───── PASSAGE SHOWN
A concrete example of this silencing, is highlighted in one of our reports which looks at the situation of children, mixed race children, that were abducted from African mothers by European colonial administrations past. The case we're working on took place in the Great Lakes region.

These children were removed from their mothers, placed in religious institutions, and some of them were physically uprooted and taken to European countries. The families, the children, and some of the mothers are still alive and are today asking for justice and reparations. Yet when we talk about, gender-based violence on the continent, when we talk about different forms of child abuse taking place on the continent, when we talk about forced displacement, we do not hear about these cases. In fact, in international development, there is total silence around the very existence of these cases.

We don't hear about the crimes that were committed by colonial administrations in the past, whether it's Belgium, whether it's in the UK, whether it's in France. Yet we still have victims who are alive today and who are asking for justice and reparations.

So, for us, BHM is also a space, an opportunity, a moment when we can have a much needed conversation about these questions that have been silenced. We are not only here to celebrate, we are also here to talk about the persistence of violence, of inequalities, of injustices that affect people, Black people in the diaspora, but also on the African continent.
──────────
= WORK TASK =
List every country the passage about children taken from African mothers names.
───── GIVEN RECORDS
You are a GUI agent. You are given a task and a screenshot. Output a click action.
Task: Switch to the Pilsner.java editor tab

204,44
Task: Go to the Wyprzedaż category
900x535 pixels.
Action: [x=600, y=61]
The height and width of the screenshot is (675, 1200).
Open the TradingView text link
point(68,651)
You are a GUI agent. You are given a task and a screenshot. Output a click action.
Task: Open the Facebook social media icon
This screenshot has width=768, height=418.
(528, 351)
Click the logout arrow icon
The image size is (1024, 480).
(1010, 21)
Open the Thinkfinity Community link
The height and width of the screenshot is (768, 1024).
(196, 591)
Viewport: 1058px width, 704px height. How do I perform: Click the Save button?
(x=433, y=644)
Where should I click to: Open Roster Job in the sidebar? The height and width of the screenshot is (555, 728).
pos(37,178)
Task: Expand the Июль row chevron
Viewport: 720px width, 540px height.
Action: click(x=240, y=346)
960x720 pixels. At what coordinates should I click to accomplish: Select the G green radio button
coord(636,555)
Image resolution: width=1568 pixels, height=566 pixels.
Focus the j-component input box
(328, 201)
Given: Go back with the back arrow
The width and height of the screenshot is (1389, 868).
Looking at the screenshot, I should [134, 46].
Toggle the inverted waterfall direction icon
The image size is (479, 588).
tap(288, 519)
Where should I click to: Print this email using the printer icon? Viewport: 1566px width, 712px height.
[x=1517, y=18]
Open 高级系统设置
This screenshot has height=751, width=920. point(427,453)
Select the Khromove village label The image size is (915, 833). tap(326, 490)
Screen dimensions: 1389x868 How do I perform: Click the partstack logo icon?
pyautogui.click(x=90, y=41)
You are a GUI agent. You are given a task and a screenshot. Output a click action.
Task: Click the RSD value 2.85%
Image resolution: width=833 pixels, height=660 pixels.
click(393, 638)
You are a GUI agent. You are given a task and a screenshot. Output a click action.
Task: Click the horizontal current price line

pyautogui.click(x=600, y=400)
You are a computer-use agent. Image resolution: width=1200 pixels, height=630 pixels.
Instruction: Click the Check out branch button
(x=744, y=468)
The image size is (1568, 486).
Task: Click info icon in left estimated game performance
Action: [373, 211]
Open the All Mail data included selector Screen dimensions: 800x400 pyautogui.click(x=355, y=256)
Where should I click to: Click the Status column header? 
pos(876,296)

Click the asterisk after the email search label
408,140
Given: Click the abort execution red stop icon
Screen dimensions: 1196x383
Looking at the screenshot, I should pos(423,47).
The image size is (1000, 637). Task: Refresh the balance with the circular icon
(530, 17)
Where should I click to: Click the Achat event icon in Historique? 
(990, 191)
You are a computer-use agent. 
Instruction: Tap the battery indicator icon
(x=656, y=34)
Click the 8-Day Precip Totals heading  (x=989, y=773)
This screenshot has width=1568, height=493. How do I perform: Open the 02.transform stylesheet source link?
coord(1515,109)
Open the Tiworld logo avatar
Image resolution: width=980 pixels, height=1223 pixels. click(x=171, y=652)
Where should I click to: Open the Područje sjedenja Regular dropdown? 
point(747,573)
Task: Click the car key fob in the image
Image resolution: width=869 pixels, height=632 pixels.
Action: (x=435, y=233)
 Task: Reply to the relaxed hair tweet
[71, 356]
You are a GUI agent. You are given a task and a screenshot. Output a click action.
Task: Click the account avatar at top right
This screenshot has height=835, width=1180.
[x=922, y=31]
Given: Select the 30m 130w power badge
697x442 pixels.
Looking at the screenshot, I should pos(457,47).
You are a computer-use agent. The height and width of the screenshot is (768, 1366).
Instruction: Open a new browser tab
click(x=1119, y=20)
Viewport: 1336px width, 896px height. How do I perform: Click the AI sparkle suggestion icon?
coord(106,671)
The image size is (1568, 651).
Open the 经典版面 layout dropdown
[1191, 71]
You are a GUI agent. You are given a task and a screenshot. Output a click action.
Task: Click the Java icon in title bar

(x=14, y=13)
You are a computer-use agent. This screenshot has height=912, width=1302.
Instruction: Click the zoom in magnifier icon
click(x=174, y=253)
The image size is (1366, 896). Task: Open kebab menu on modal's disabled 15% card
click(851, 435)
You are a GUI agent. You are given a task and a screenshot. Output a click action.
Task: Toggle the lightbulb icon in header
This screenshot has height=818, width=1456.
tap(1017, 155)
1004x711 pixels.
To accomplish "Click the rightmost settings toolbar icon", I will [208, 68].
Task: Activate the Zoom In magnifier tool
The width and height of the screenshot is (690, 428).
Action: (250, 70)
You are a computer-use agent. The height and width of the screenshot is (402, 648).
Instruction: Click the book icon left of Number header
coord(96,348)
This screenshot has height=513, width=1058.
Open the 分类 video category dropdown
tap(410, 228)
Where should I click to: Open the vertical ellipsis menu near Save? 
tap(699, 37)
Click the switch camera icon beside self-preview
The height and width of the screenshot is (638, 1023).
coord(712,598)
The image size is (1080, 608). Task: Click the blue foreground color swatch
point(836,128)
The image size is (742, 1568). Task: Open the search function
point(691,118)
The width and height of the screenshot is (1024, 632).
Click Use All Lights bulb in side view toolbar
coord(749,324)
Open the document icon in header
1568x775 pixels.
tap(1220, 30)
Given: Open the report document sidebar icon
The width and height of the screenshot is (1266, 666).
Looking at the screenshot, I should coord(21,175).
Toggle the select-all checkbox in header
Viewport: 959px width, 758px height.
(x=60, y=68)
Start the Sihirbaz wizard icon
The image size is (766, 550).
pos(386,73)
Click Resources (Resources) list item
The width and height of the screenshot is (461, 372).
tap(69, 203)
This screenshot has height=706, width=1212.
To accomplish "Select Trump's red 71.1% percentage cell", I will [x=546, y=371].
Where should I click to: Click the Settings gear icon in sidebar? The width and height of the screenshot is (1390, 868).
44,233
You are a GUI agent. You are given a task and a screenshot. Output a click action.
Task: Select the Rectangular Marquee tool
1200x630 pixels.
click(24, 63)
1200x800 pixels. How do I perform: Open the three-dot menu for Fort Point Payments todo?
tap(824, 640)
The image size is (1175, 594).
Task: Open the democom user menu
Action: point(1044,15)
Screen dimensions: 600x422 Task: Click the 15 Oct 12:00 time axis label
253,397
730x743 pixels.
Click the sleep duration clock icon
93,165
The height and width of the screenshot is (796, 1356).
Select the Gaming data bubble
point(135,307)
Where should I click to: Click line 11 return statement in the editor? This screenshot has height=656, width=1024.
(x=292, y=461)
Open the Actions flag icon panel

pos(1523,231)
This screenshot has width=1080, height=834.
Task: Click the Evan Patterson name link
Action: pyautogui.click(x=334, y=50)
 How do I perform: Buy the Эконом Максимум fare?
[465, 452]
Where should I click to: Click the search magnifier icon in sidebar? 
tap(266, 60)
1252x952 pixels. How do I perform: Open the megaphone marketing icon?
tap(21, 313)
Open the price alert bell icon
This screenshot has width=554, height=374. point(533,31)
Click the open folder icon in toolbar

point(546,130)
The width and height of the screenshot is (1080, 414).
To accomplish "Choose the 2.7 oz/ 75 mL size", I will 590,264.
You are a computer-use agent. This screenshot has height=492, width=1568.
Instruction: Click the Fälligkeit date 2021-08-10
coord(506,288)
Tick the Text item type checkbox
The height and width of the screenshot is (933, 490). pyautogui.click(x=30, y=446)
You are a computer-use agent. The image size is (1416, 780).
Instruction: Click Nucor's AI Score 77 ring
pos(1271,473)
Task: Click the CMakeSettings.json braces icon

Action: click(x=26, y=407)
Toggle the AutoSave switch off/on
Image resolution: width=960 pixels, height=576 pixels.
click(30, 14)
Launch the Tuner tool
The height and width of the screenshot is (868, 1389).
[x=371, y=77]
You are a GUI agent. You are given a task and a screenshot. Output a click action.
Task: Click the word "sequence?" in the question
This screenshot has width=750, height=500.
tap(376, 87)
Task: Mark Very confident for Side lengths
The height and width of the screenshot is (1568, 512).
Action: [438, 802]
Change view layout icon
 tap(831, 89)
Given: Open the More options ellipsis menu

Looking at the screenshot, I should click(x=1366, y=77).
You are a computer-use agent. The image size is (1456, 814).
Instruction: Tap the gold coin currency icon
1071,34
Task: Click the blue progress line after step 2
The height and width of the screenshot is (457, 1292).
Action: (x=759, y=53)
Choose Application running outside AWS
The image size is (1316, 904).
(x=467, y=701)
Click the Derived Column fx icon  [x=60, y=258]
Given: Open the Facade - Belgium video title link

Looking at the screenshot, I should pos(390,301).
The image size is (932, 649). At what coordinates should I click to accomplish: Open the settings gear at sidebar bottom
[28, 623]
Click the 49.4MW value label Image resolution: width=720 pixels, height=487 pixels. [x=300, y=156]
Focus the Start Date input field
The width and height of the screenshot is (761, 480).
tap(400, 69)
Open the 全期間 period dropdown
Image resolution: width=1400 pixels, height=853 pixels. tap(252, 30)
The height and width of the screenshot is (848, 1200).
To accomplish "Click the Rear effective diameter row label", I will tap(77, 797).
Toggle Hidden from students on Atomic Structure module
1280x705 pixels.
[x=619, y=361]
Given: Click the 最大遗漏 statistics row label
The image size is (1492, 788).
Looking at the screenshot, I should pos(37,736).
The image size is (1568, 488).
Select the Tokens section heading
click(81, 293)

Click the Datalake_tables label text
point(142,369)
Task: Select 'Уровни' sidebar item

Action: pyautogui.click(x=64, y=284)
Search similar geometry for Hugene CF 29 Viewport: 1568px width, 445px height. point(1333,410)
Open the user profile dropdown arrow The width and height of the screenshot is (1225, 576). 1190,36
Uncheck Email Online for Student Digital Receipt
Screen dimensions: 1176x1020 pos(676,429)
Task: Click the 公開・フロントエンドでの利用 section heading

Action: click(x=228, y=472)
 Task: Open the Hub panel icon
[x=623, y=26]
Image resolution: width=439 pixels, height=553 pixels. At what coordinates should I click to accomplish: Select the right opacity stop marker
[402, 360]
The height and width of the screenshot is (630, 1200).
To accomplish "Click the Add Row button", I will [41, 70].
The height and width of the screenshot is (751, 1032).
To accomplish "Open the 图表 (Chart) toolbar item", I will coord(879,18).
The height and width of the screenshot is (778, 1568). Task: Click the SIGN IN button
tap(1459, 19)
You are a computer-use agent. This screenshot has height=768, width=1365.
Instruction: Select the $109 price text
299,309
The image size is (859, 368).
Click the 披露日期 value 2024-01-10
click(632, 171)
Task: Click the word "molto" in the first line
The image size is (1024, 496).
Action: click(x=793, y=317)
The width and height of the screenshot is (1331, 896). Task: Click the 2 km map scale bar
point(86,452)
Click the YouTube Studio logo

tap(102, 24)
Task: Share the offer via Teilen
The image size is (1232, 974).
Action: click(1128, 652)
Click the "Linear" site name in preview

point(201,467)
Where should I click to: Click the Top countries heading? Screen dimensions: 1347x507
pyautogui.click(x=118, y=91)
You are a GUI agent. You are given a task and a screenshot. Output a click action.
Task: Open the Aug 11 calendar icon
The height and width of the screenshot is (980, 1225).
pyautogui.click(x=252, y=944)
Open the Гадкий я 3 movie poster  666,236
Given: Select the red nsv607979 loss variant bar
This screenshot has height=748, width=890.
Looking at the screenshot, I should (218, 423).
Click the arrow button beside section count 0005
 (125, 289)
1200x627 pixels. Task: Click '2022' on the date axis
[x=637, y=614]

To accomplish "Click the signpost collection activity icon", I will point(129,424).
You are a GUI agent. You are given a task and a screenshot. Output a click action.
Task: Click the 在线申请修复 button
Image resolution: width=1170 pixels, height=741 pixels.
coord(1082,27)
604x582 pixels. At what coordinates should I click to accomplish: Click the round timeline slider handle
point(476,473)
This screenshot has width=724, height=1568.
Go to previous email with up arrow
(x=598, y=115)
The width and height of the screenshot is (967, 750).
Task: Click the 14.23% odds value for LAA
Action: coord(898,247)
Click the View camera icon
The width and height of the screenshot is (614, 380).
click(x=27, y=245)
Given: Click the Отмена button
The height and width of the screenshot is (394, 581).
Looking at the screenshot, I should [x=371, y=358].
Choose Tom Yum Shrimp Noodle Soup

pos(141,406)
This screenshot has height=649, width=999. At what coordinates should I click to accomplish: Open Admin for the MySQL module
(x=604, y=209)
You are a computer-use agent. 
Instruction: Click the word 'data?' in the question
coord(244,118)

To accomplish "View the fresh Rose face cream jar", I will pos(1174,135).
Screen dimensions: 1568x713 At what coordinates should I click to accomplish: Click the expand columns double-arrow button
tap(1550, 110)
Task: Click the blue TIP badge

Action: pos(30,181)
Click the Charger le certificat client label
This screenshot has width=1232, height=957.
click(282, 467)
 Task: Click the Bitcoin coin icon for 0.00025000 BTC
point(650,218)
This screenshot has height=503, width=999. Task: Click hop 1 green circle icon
──────────
= ANSWER TO THIS TASK =
Belgium, the UK, France